Aproveitando o aniversário de Goiânia (90 anos), o deputado estadual Virmondes Cruvinel (UB) postou em suas redes sociais um vídeo em que declara amor à sua terra natal, destacando a importância da cultura na formação da identidade da capital. Por isso, o parlamentar afirma ter escolhido o Teatro Goiânia e o momento histórico de sua inauguração, em 1942, como tema de sua postagem. (“Vale lembrar que o teatro foi reformado no governo de Irapuan Costa Júnior, articulista do Jornal Opção. Ele chegou a trazer bailarina inglesa Margot Fonteyn para dançar em Goiás”, sublinha o jovem político.)

“Goiânia é maravilhosa em tantos aspectos, mas a questão do seu batismo cultural, em 1942, sempre chamou a minha atenção pelo seu aspecto de ritual, uma espécie de debut em que a cultura estava no palco central”, comenta o deputado. Ele lembra que boa parte dos prédios oficiais já estavam prontos antes do teatro, mas a sociedade brasileira só foi convidada a vir conhecer a nova capital na inauguração do então Cine-Teatro Goiânia.

Até aquela semana de julho de 1942, sublinha o deputado, nunca Goiânia tinha recebido tantos visitantes de fora do Estado, inclusive dezenas de estrangeiros. “Na mesma época do batismo cultural, Pedro Ludovico conseguiu trazer para Goiânia dois eventos nacionais importantes, o 8º Congresso Brasileiro de Educação e a Assembleia Geral dos Conselhos do IBGE, que atraíram centenas de representantes nacionais”, enfatiza Virmondes.

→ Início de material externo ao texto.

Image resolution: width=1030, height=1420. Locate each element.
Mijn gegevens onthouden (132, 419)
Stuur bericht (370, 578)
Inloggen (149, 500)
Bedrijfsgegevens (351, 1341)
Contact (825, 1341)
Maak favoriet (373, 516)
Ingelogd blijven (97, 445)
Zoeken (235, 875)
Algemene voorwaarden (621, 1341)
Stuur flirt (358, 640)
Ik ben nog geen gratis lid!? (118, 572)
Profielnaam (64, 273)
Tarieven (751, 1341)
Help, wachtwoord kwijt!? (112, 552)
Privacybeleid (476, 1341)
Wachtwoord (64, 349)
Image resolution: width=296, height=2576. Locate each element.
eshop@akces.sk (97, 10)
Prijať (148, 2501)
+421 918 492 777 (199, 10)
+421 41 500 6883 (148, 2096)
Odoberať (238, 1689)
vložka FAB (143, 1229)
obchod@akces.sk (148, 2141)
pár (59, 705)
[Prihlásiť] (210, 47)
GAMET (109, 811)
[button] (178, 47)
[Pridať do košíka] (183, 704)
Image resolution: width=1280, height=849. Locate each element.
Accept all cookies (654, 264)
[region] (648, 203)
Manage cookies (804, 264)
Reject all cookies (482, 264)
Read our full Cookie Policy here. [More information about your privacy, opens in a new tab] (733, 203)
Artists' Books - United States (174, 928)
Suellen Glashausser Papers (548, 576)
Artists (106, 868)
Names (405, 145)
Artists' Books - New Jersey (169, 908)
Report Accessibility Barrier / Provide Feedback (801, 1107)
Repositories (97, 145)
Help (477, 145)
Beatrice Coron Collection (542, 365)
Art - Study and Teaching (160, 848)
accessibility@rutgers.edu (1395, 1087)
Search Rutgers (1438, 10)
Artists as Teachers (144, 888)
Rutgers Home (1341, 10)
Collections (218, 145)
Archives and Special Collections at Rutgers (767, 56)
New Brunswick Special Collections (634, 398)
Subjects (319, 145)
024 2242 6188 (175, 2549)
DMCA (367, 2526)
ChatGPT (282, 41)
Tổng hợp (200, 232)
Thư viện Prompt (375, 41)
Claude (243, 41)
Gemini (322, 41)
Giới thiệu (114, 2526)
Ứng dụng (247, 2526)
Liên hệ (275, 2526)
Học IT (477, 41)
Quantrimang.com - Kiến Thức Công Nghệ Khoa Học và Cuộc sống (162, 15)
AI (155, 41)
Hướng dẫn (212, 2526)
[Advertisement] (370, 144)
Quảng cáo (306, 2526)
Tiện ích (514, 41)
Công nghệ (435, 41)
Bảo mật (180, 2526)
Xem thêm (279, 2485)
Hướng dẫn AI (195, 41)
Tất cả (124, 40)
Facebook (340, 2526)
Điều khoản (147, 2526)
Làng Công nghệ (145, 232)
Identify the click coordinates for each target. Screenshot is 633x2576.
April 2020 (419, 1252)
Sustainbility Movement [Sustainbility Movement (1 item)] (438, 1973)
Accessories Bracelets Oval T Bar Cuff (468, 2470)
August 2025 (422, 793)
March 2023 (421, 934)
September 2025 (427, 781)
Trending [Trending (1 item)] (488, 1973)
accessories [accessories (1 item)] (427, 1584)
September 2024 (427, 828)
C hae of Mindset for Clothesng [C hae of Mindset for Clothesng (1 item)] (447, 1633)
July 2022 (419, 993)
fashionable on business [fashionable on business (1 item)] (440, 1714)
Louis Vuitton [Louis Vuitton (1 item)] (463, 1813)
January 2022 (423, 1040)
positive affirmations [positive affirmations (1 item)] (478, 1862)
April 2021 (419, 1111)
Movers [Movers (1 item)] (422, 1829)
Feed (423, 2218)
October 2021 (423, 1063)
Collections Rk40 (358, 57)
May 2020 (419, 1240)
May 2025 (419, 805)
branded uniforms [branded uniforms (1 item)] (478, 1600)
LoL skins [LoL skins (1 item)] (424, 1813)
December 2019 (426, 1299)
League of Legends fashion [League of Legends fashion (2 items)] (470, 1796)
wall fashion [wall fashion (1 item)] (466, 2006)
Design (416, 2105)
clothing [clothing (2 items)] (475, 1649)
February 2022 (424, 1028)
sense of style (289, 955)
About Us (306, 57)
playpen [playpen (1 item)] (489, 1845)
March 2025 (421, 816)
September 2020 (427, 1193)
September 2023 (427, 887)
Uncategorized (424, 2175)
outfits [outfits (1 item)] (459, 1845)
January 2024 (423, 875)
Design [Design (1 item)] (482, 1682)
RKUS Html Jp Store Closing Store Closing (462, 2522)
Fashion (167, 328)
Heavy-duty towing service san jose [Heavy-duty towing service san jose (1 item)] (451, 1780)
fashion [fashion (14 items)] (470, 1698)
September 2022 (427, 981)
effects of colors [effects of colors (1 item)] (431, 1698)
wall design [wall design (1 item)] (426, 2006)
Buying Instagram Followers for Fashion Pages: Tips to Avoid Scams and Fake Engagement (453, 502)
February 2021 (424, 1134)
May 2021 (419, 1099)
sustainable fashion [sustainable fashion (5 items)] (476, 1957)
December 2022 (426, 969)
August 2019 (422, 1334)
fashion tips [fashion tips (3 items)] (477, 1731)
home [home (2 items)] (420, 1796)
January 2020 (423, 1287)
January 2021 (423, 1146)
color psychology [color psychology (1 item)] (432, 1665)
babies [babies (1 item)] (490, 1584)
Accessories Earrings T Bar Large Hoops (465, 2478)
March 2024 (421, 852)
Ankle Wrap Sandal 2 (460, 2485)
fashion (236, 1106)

“Esta é outra reflexão histórica importante, que coloquei no vídeo: Goiânia é filha da Revolução de 1930 e, a exemplo do movimento liderado por Getúlio Vargas, a cidade é uma expressão concreta das mudanças sociais e políticas que estavam acontecendo no Brasil”, diz ele. Por isso, no urbanismo e na arquitetura buscou-se o que havia de mais moderno no mundo. “Não reproduzimos modelos classicistas, mas sim o estilo art decó, que estava em alta em Paris e Nova York na mesma época”.

O vídeo do deputado também menciona que a inauguração do teatro não se resumiu às cerimônias políticas – entre elas a entrega da chave simbólica da cidade ao seu primeiro prefeito, o professor Venerando de Freitas Borges. “Foi uma noite de gala, com a apresentação da peça teatral ‘Deus lhe Pague’, com uma jovem atriz que já começava a fazer sucesso nacionalmente e que se tornaria consagrada, a Eva Todor.”

Virmondes assinala que a atriz e outras estrelas que vieram nos primeiros tempos do Teatro Goiânia saíram daqui elogiando sua qualidade técnica, como por exemplo na questão acústica. “Isso nós devemos ao arquiteto José Amaral Neddermeyer, um paulista que veio construir Goiânia e aqui ficou até a sua morte no final dos anos 50”, diz Virmondes, completando que o desenho do teatro (cuja planta-baixa reproduz a de um navio) foi influenciado pelo período em que o profissional havia passado em Paris antes de ser convidado por Pedro Ludovico.

“Erguer Goiânia foi um trabalho monumental, trabalho que muitas vezes foi feito no lombo de carros de boi, mas aquele momento, rico em cultura e simbolismo, consolidou a identidade histórica e cultural da nossa Capital”, diz Virmondes, concluindo que, “nesses 90 anos, este é um marco que precisamos reverenciar para sempre”.